The basic unit in which a message is transmitted in culture jamming is the meme. Memes are condensed images that stimulate visual, verbal, musical, or behavioral associations that people can easily imitate and transmit to others. The term meme was coined and first popularized by geneticist Richard Dawkins, but later used by cultural critics such as Douglas Rushkoff, who claimed memes were a type of media virus.[23] Memes are seen as genes that can jump from outlet to outlet and replicate themselves or mutate upon transmission, just like a virus.[24]

Culture jammers will often use common symbols such as the McDonald's golden arches or Nike swoosh to engage people and force them to think about their eating habits or fashion sense.[25] In one example, jammer Jonah Peretti used the Nike symbol to stir debate on sweatshop child labor and consumer freedom. Peretti made public exchanges between himself and Nike over a disagreement. Peretti had requested custom Nikes with the word "sweatshop" placed in the Nike symbol. Nike refused. Once this story was made public, it spread worldwide and contributed to the already robust conversation[26] about Nike's use of sweatshops,[25] which had been ongoing for a decade prior to Peretti's 2001 stunt.

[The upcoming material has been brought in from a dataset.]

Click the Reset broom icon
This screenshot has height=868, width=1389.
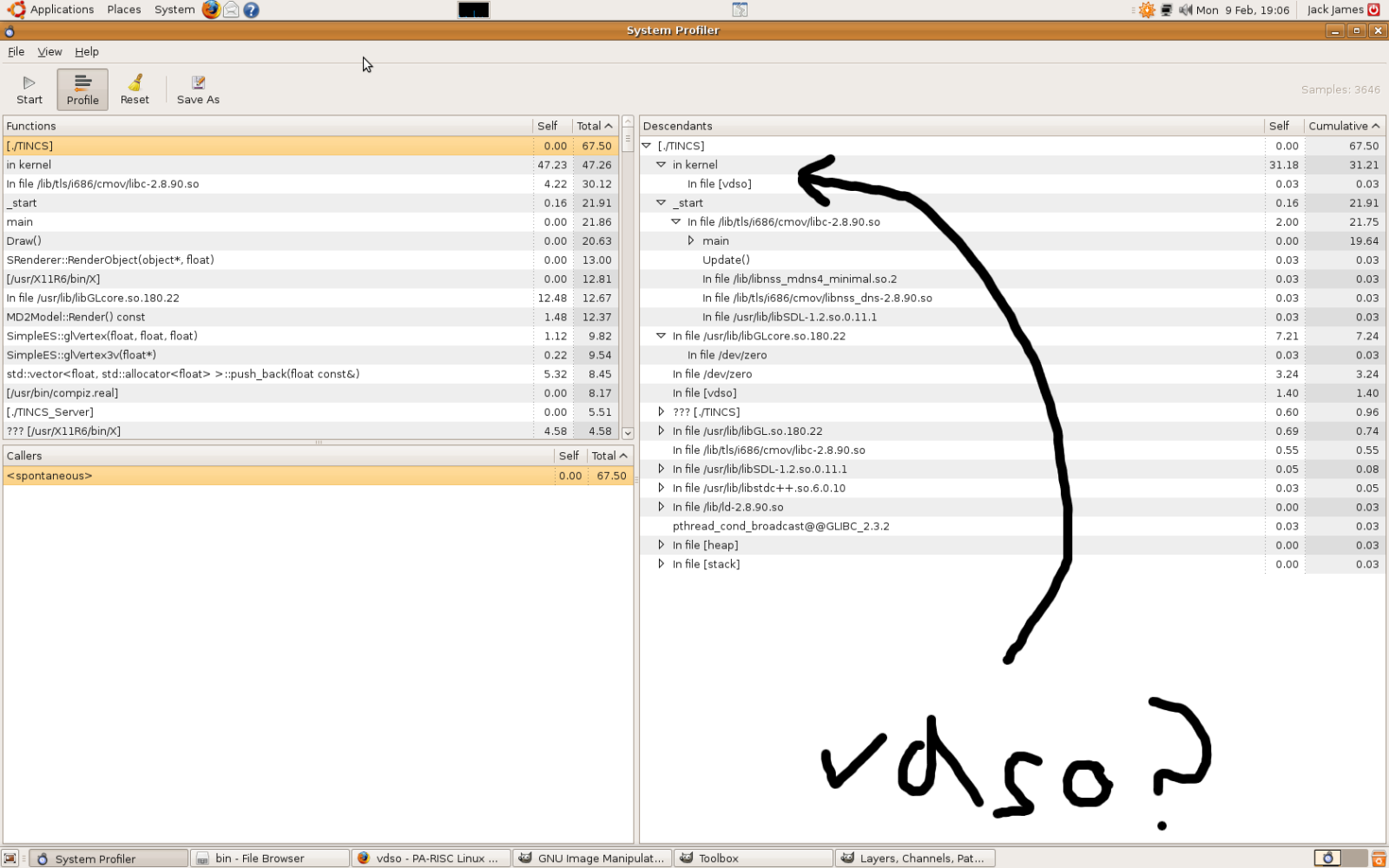[135, 83]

Jammers can also organize and participate in mass campaigns. Examples of cultural jamming like Perretti's are more along the lines of tactics that radical consumer social movements would use. These movements push people to question the taken-for-granted assumption that consuming is natural and good and aim to disrupt the naturalization of consumer culture; they also seek to create systems of production and consumption that are more humane and less dominated by global corporate late capitalism.[27]

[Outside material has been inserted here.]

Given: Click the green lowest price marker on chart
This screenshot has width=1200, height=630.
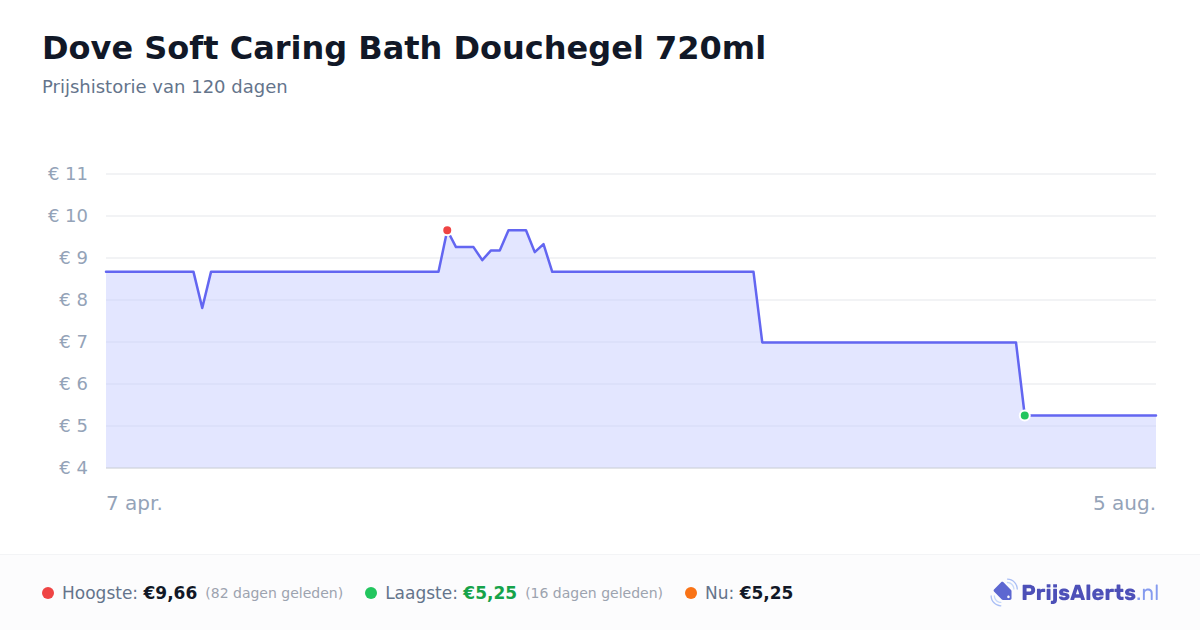Looking at the screenshot, I should coord(1024,415).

Past mass events and ideas have included Buy Nothing Day, virtual sit-ins and protests over the Internet, producing ‘subvertisements' and placing them in public spaces, and creating and enacting ‘place jamming' projects where public spaces are reclaimed and nature is re-introduced into urban places.[28]

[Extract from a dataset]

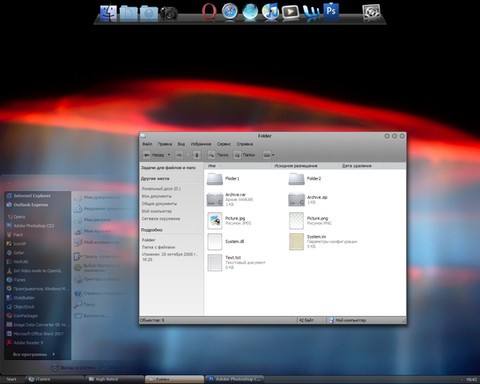The image size is (480, 384).
Task: Open the camera icon in the dock
Action: click(x=169, y=13)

The most effective form of jamming is to use an already widely recognizable meme to transmit the message. Once viewers are forced to take a second look at the mimicked popular meme they are forced out of their comfort zone. Viewers are presented with another way to view the meme and are forced to think about the implications presented by the jammer.[16] More often than not, when this is used as a tactic the jammer is going for shock value. For example, to make consumers aware of the negative body image that big-name fashion brands are frequently accused of causing, a subvertisement of Calvin Klein's 'Obsession' was created and played worldwide. It depicted a young woman with an eating disorder throwing up into a toilet.[29]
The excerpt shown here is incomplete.